Sizinle inancın, azmin, kararlılığın, tutkunun başarı yolunda ne kadar büyük bir rolü olduğunu anlatan hikaye paylamak istiyoruz:
Sir Hillary, 1952 yılında da Everest’e çıkma girişiminde bulunmuş, fakat bu girişimi başarısızlıkla sonuçlanmıştı. Bu girişiminden birkaç hafta sonra İngiltere’de bir okulun öğrencilerine konuşma yapmak için çağrılmıştı. Konuşmanın konusu, onun zirveye tırmanış girişimiydi.
Edmunda Hillary, bu girişiminde başarısız olduğunu kabul ettikten sonra bir süre durdu ve mikrofonu bırakıp, konuşma kürsüsünün yanında duran Everest’in büyük boy fotoğrafı önüne doğru yürüdü.

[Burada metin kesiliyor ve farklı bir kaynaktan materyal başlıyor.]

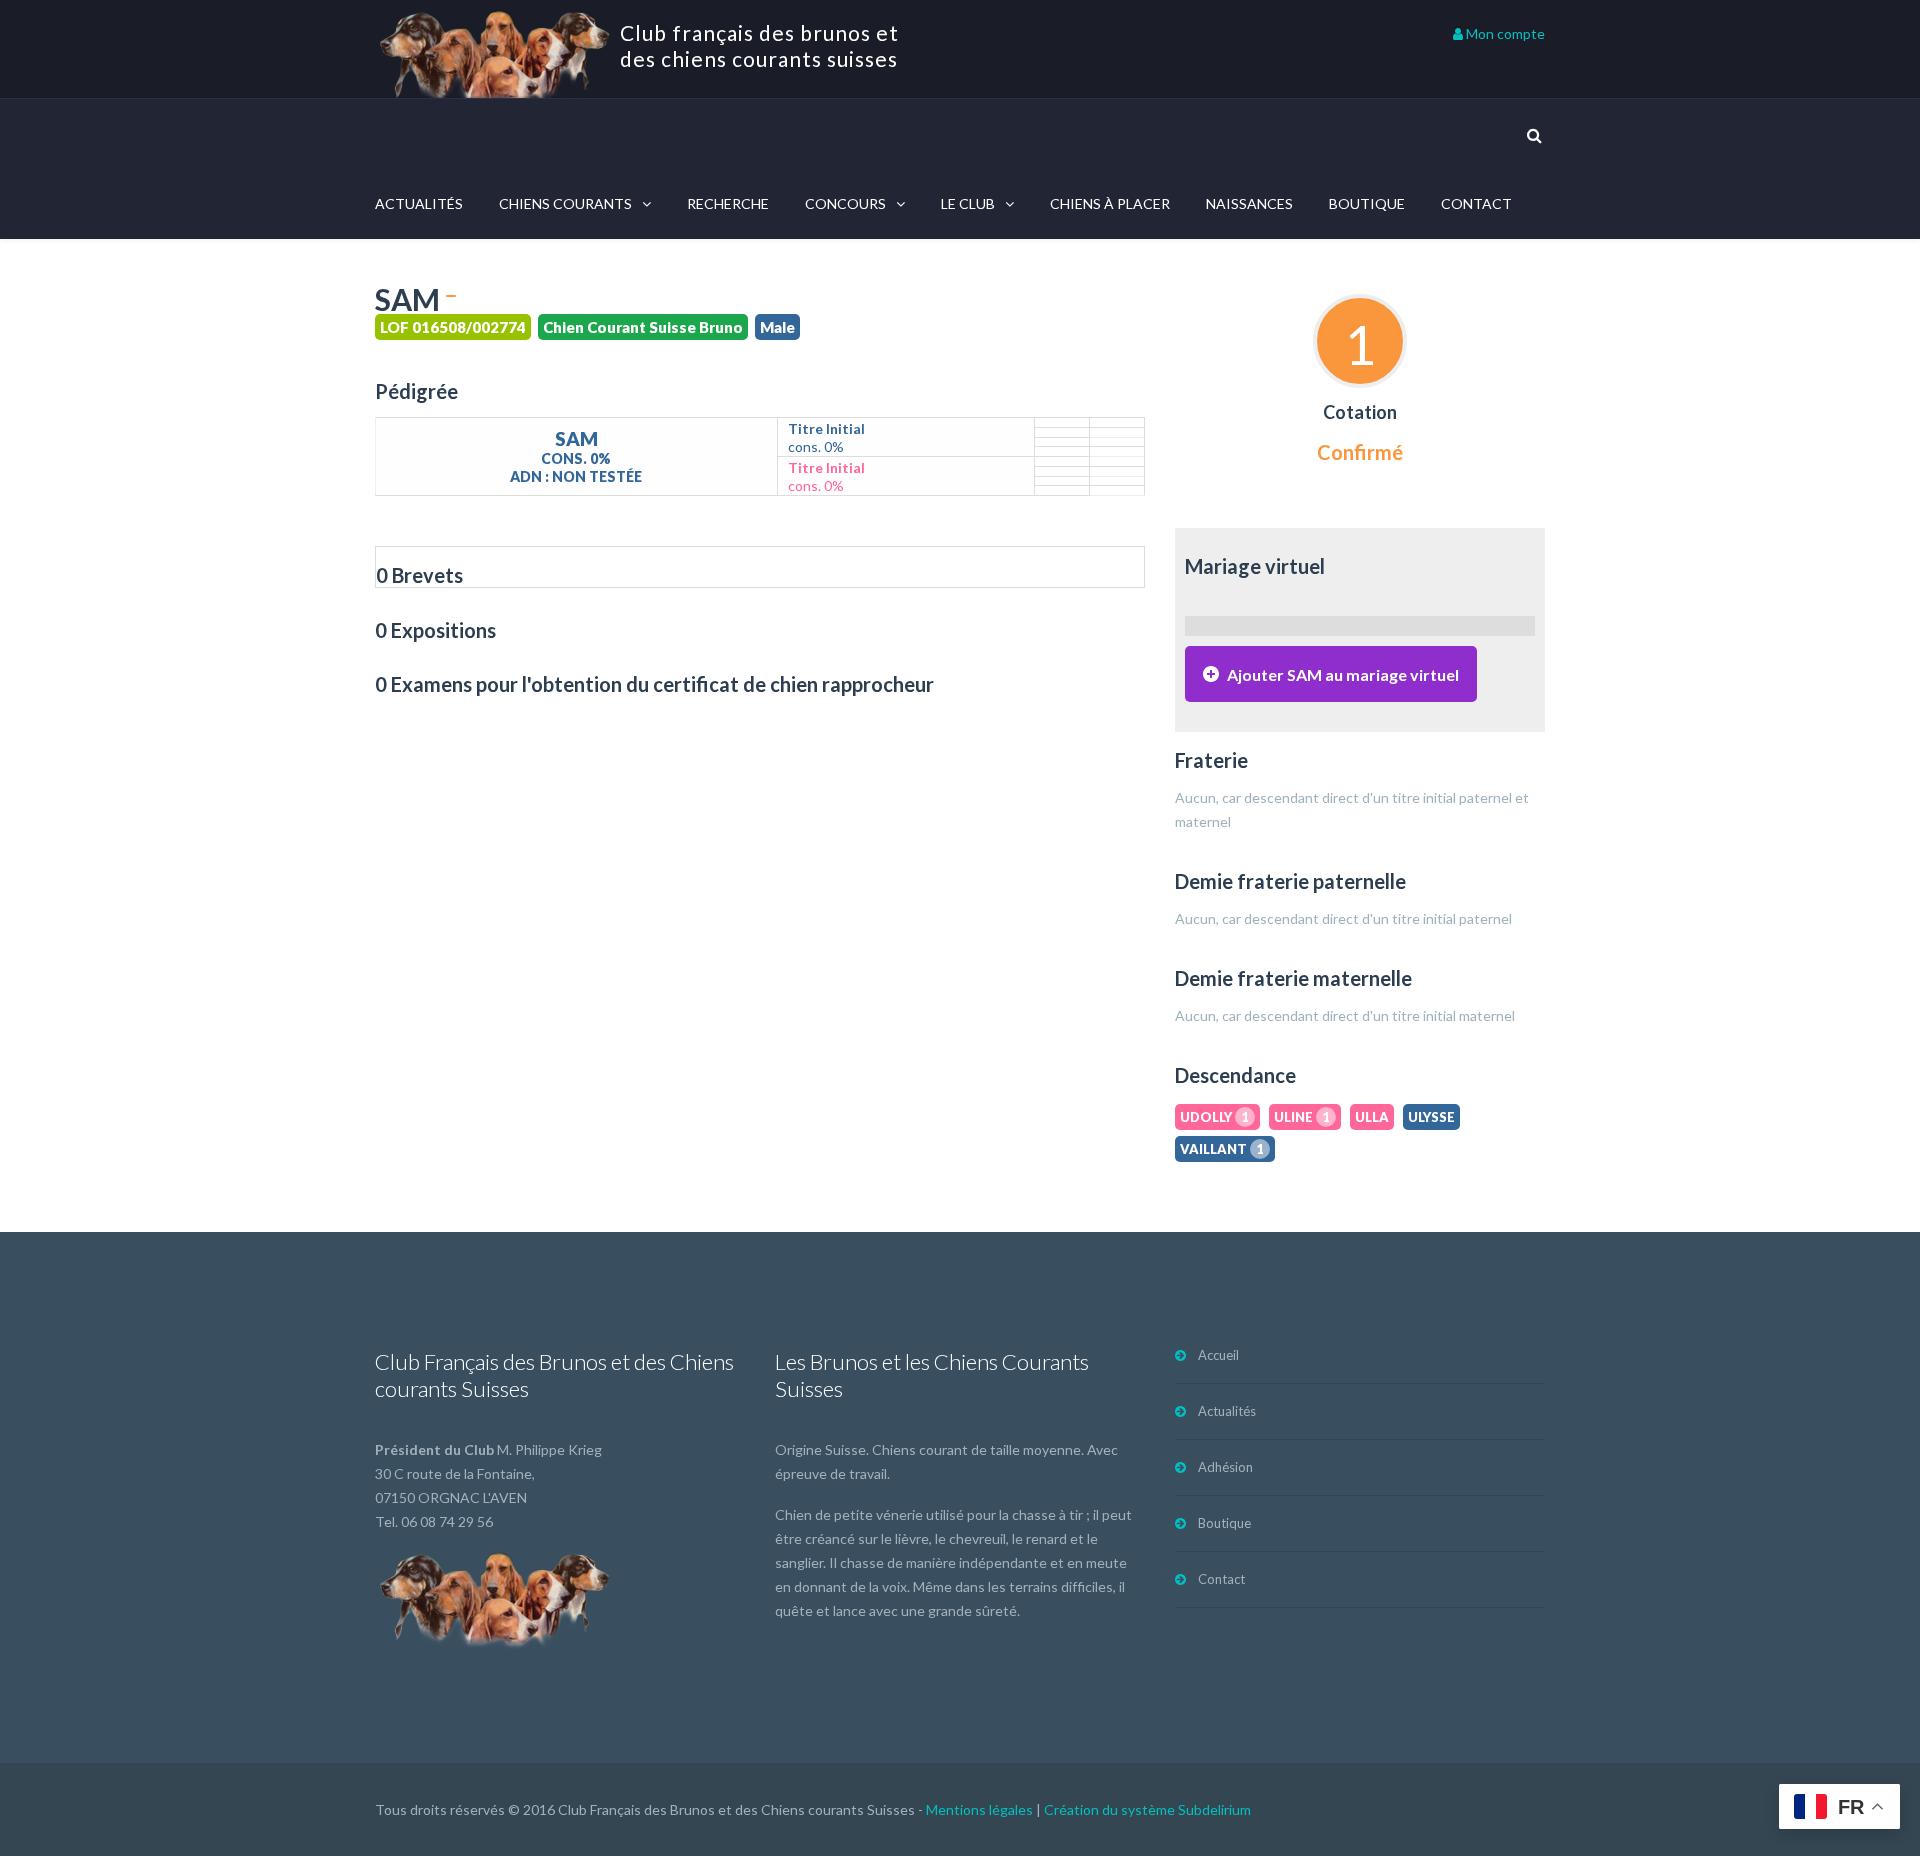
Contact (1476, 203)
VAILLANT (1222, 1149)
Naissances (1249, 203)
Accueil (1218, 1355)
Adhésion (1225, 1467)
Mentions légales (979, 1809)
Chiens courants (565, 203)
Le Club (968, 203)
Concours (845, 203)
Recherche (728, 203)
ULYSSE (1431, 1117)
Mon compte (1504, 33)
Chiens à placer (1110, 203)
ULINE (1302, 1117)
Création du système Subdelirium (1147, 1809)
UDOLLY (1214, 1117)
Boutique (1367, 203)
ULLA (1372, 1117)
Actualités (419, 203)
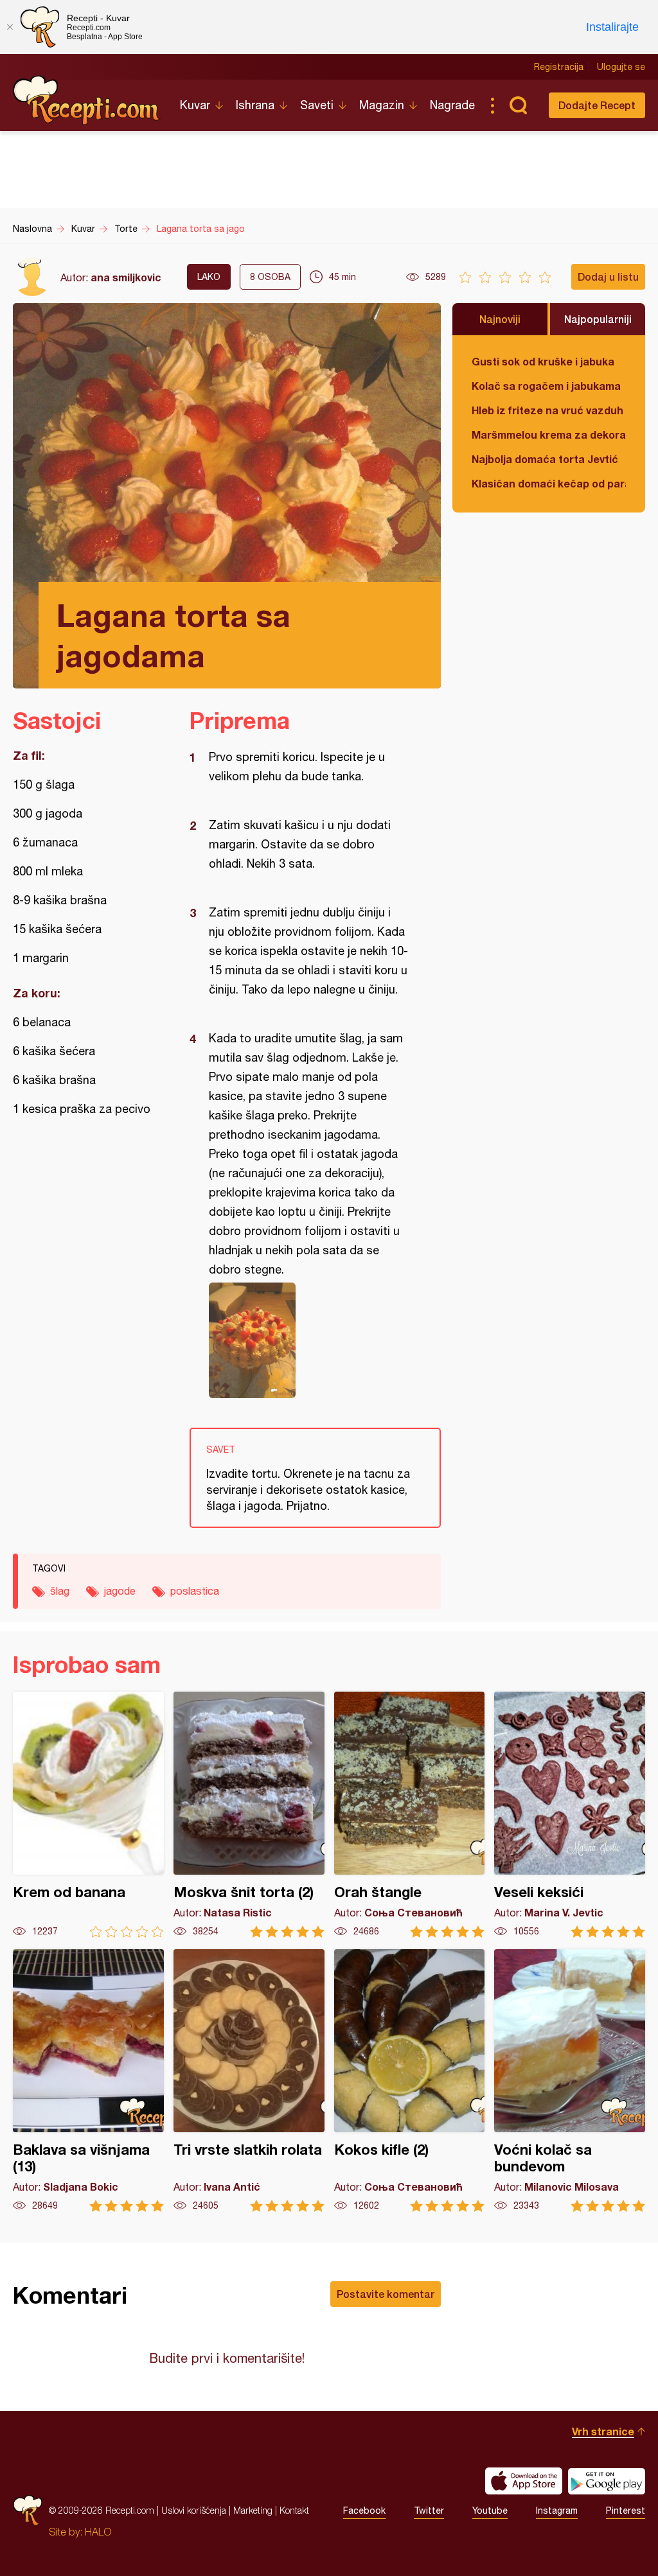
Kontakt (294, 2510)
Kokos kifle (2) (409, 2080)
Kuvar (195, 105)
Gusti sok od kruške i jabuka (543, 361)
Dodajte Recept (597, 105)
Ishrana (255, 105)
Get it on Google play (606, 2480)
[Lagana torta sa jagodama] (309, 1340)
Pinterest (625, 2510)
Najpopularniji (598, 319)
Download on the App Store (523, 2480)
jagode (120, 1591)
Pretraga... (518, 105)
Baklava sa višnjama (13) (88, 2080)
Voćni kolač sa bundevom (569, 2080)
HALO (98, 2531)
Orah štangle (409, 1815)
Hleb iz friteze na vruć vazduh (547, 410)
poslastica (194, 1591)
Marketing (252, 2510)
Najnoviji (499, 319)
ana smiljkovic (126, 277)
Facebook (364, 2510)
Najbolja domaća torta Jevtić (545, 459)
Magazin (381, 105)
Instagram (557, 2510)
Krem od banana (88, 1815)
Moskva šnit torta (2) (249, 1815)
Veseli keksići (569, 1815)
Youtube (490, 2510)
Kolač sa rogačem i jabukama (546, 386)
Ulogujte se (621, 67)
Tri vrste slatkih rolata (249, 2080)
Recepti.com (87, 100)
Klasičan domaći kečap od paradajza (549, 483)
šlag (59, 1591)
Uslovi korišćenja (193, 2510)
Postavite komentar (385, 2294)
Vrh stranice (603, 2431)
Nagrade (452, 105)
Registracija (558, 67)
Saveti (316, 105)
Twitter (429, 2510)
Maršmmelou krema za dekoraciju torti (549, 434)
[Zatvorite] (9, 27)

Sonra da fotoğrafa dönüp, yumruğunu havaya kaldırarak, yüksek sesle koca zirveye meydan okudu: “Beni bu ilk denememde yendin ama, seninle davam bitmedi, ey Everest” diye haykırdı. “Bekle beni, sana yine geleceğim ve seni bu kez, ayaklarımın altına alacağım…”
Everest’e bu meydan okumasından sonra Hillary salondaki öğrencilere döndü ve onlara, bir yıl sonra ulaşacağı başarısının gizini o gün açıkladı. “Beni bu kez yendiği için Everest gözümde şimdi daha da büyüdü ama” dedi. “Benim bunu bildiğim gibi, o da şunu iyi bilmek zorundadır: Onu yenmediğim için, bendeki inanç ve azim de daha da büyüdü, daha da güçlendi…”
Bu konuşmadan bir yıl sonra Everest, Hillary’nin ayakları altındaydı… Siz de Hillary gibi meydan okuyun, seni yeneceğim, seni elde edeceğim deyin. Başaracağınıza inanın ve onun için mücadele edin. O zaman başarı gelecektir. Başarının önündeki engel ne anneniz ne babanız ne de herhangi çevresel faktörlerdir. En büyük engel sizin düşünce yapınızdır.
Başaracağınıza inanmazsanız zaten başaramazsınız. Henry Ford ne güzel söylemiş:
“Her şeyin size karşı olduğunu düşündüğünüz zaman, uçakların rüzgârla değil rüzgâra karşı uçtuğunu hatırlayın.”